This might be one of my more difficult topics to post about, but I’m starting to feel it necessary. I loved every minute of being pregnant. I didn’t care so much about the weight gain, the fact that I had to stop sleeping on my stomach, and the restrictions that came with creating such a beautiful baby. But nothing prepared me for the reality of living with a newborn. Yes, everyone says things change with kids, but nothing really prepared me for those first sleepless nights. If there is one thing I have learned, it’s no one will make you feel more incompetent as an adult woman than a screaming 1 week old at 3 am…
Don’t get me wrong, I absolutely love my little girl. She is what Chris and I hoped and wished for but that doesn’t mean it wasn’t difficult going from a two-person household to a household with a newborn. I was not prepared for the sleepless nights, no matter how many people warned me, I guess you just don’t know until it’s 3am on day whatever it is of sleep deprivation that it hits you. Also, can we talk about this great concept of ‘sleep when baby sleeps’….I wasn’t able to do that. I tried. I lay awake trying to clear my mind most times, or when I finally felt myself drifting away, Wendy would wake up and would start the feeding tongue sign….or she would only sleep on my lap or in my arms because she loved the warm body to body contact. So yes I found it difficult to find moments to sleep. Also if I slept when baby slept, when the heck was the laundry suppose to get done, or the bathroom cleaned….

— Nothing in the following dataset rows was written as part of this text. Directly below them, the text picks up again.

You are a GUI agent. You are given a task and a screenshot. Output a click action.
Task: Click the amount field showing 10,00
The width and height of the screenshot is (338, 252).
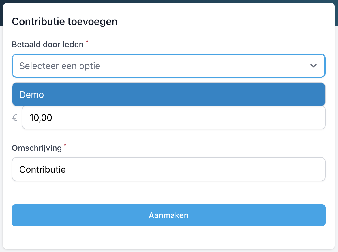coord(174,118)
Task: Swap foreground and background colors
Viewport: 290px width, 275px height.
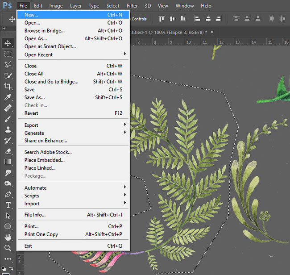Action: pyautogui.click(x=11, y=268)
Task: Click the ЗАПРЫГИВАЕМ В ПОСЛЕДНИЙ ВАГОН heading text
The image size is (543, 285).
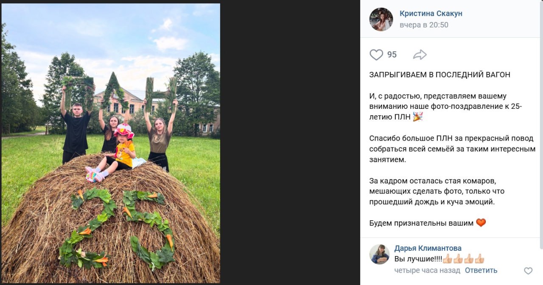Action: tap(439, 75)
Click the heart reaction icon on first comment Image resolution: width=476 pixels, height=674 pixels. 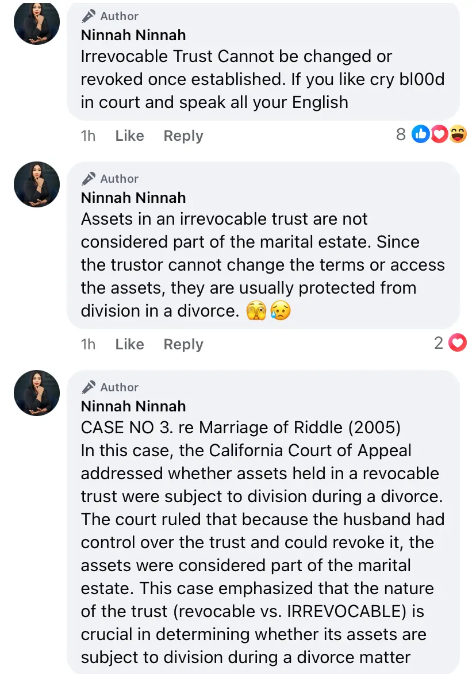(x=439, y=134)
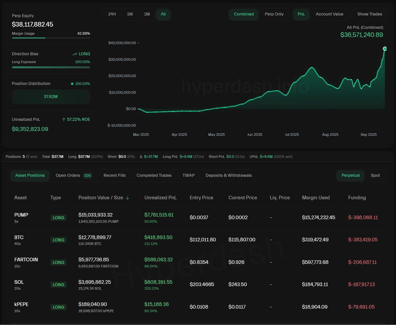Switch chart to Perp Only mode
The width and height of the screenshot is (396, 325).
point(274,14)
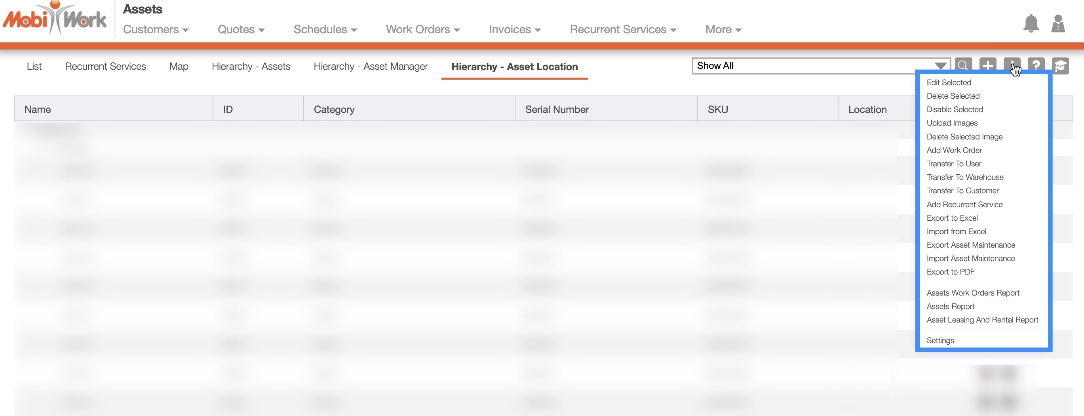Viewport: 1084px width, 416px height.
Task: Open the help question mark icon
Action: 1036,65
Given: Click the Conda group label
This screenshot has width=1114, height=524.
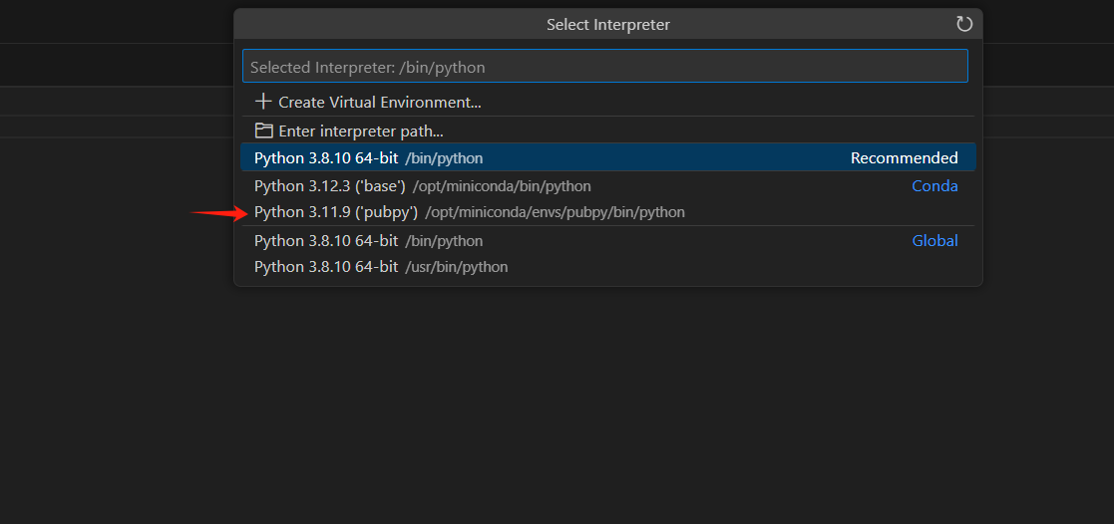Looking at the screenshot, I should (934, 186).
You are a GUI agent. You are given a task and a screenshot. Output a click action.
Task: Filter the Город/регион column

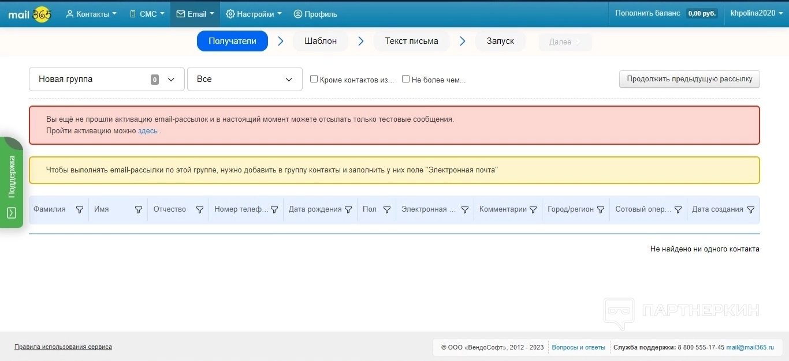point(601,210)
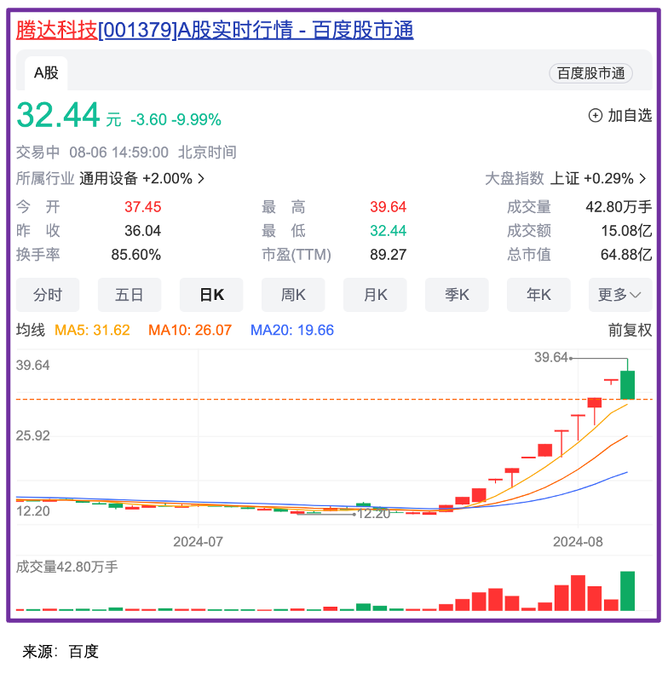Open the 更多 dropdown menu

[x=619, y=295]
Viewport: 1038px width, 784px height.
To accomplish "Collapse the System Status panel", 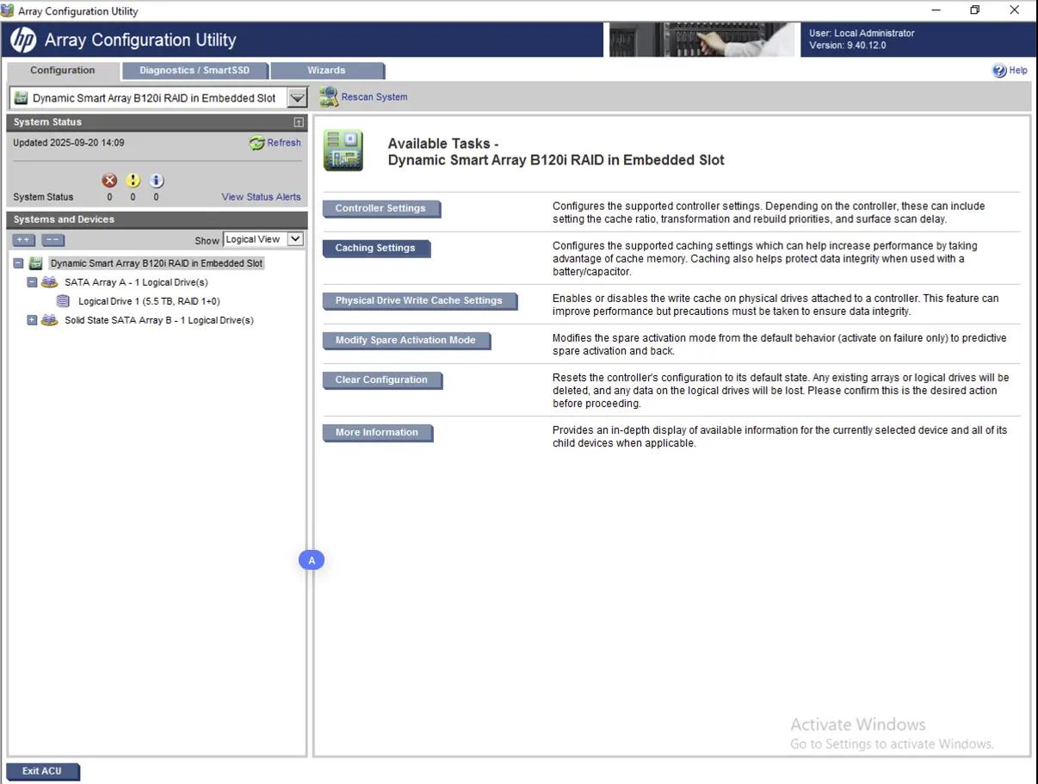I will point(298,122).
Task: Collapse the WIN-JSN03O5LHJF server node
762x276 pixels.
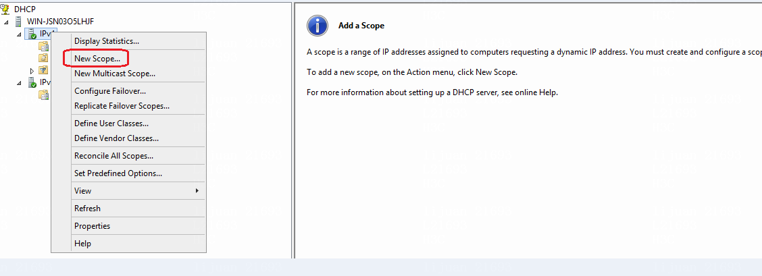Action: 6,22
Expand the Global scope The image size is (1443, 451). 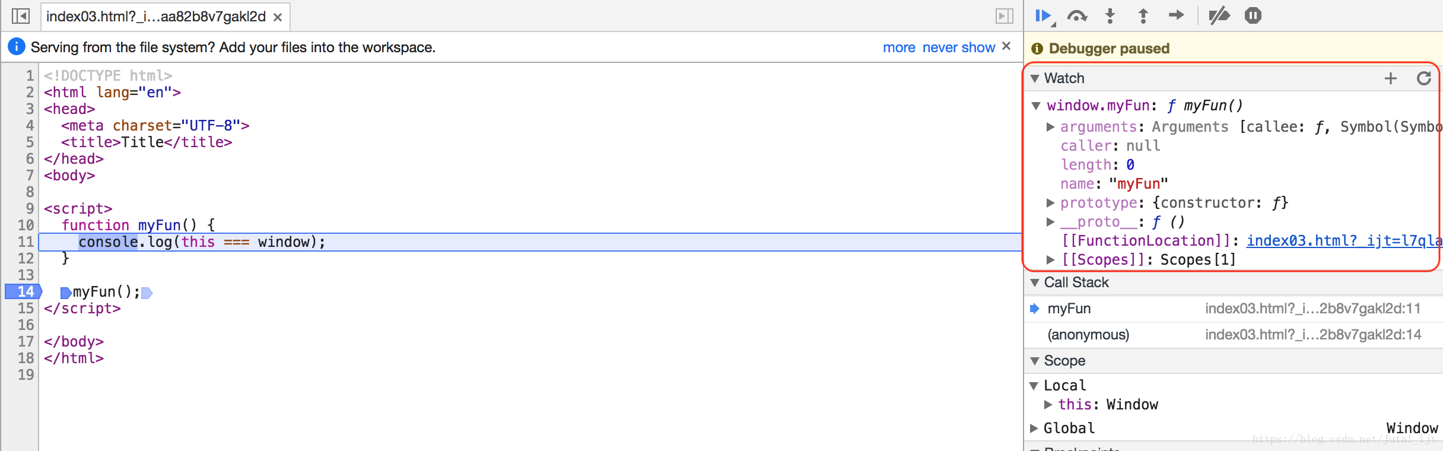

It’s funny to think about how things basically change overnight and you’re left with this little person that you really know very little about. I found it both exciting and frightening. What did I know about Wendy before I gave birth to her? I knew she usually kept her eyes open during ultrasounds, she constantly had hiccups, and she loved being on her right side. What I didn’t know was that she is most likely lactose-intolerant, loves smiling, and actually, let’s be honest there’s a long list of the stuff I don’t know. It’s a scary time. I found it especially scary because I couldn’t control the surge of emotions that came over me the week after I gave birth. Everyone talks about Postpartum Depression, and that is a scary reality in itself, so when I found myself crying my eyes out during one 3am morning feeding after an hour of sleep, I quickly did what any millennial mom would do….I opened up Google and searched for whether or not it was normal to cry so much in my first week as a mom. There were some nights I think I cried more than my baby. Did I have postpartum depression? Was I just not a good mom? I seriously had thoughts of getting into a car and driving to the nearest hotel. There were so many emotions that week and not enough sleep. So what did I find on google? It wasn’t postpartum depression, it was ‘The Baby Blues.’ Yup, I had never heard of that before. Apparently, 50 to 70% of women experience the baby blues within the first two weeks. It apparently has a lot to do with raging hormones after birth, sleep deprivation and the painful physical healing that comes after childbirth. You just don’t feel like yourself. The thing about that is it should go away within the first 2-3 weeks or for some women within hours or when you get a few good solid hours of sleep. If it doesn’t then talk to your doctor.
My baby blues did eventually go away, especially when I got a solid 8 hours of sleep (thank you Chris!) but looking back that didn’t make it any less difficult to deal with. There were moments of 3am regret and mourning for the life before a newborn which then only made me feel severe mom guilt for thinking that. Then there was the feeling of isolation. There is such shame when it comes to admitting that you don’t feel baby bliss 100% of the time. It makes you feel incompetent as a mom, simply because I haven’t met many moms who admitted to having those feelings. So what I decided to do was to tell my husband everything, thank goodness. He made no judgments and just reassured me that I was a great mom and that I just gave birth to a human being less than a week before. He was/is amazing. But that got me thinking; if the baby blues are so common why haven’t I ever heard of them. I came to realize the intense shame behind the feelings that women experience in those weeks. It’s almost like those feelings are downplayed because women feel judged for not having that after birth blissful connection to their newborn 100% of the time. I going to say this to you, be kind to yourself. What you feel those first two weeks or two hours is normal. You are doing great. Those feelings of insecurity will pass (they will probably come back during the toddler years, teens years oh heck they will probably appear randomly throughout our parenting journey) but they will pass. It’s okay to feel overwhelmed, just ask for help. You don’t have to do it alone. I’m generally the kind of person who hates asking for help because it makes me feel weak, but I learned to depend on my support system. You are not weak. You gave birth to a frackin’ human!!! You are not abnormal or a bad mom just because motherhood seems so difficult (thank you hormones and sleep deprivation…). Keep going, you can do this! Talk to the people around you about how you feel and remember if you really can’t shake the baby blues, talk to your doctor about it. There is no shame in saying that you need help.